Required action — From the records below, copy each line that has the word "label" in it.

(Beginning of Given entries)

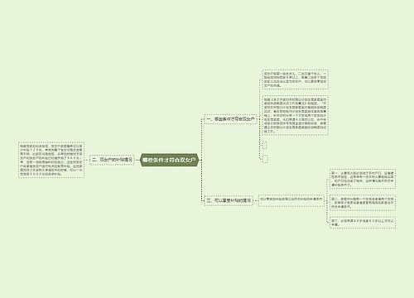The height and width of the screenshot is (298, 414).
Task: Select branch 二、双女户的补贴情况
Action: [112, 160]
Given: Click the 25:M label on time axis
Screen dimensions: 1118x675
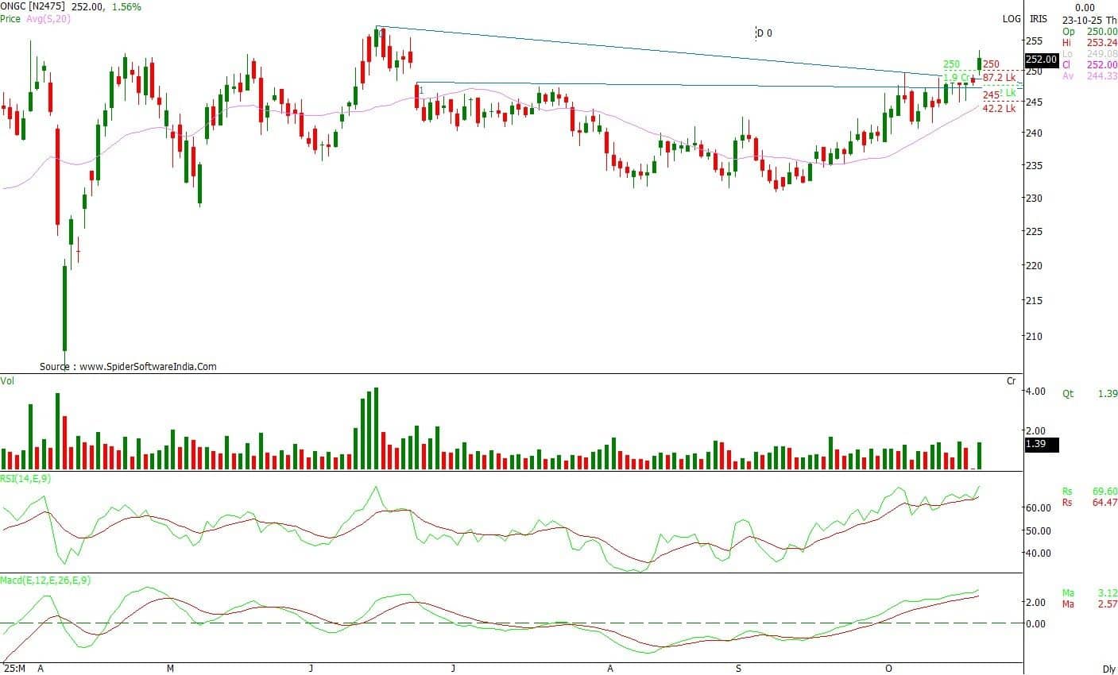Looking at the screenshot, I should [14, 669].
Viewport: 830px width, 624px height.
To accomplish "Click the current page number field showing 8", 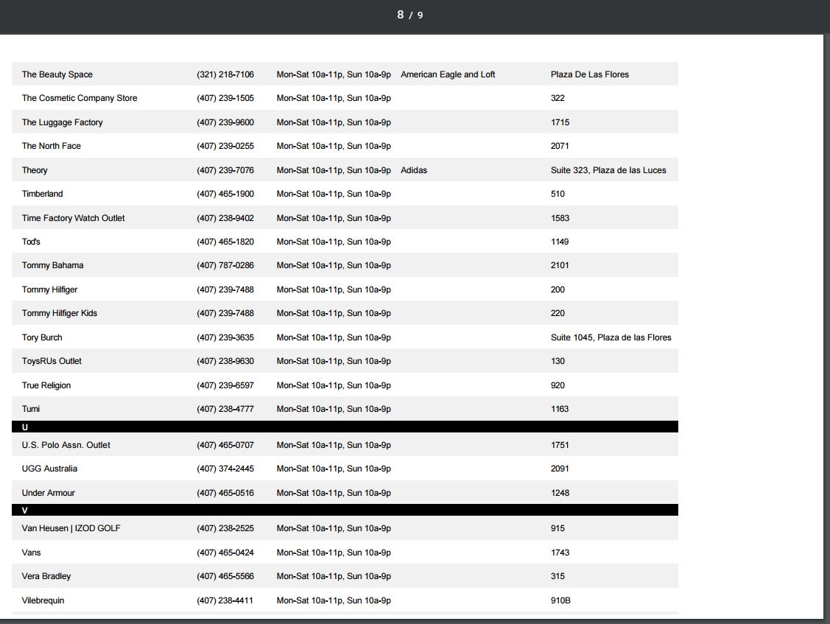I will [401, 15].
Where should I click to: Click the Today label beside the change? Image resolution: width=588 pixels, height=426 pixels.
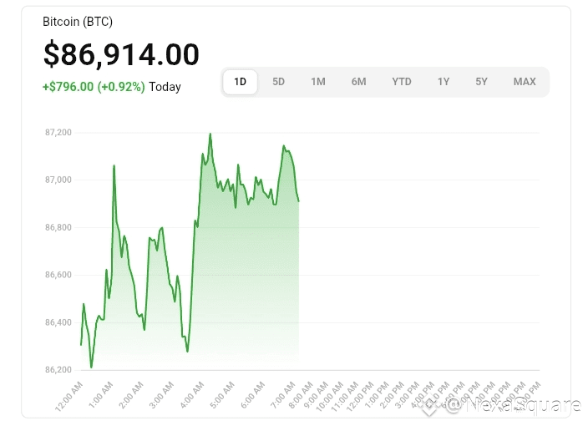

(End of Given entries)

Output below —
Given: Click the 25:M label on time axis
Where should I click to: Click the Today label beside the change? Image resolution: width=588 pixels, height=426 pixels.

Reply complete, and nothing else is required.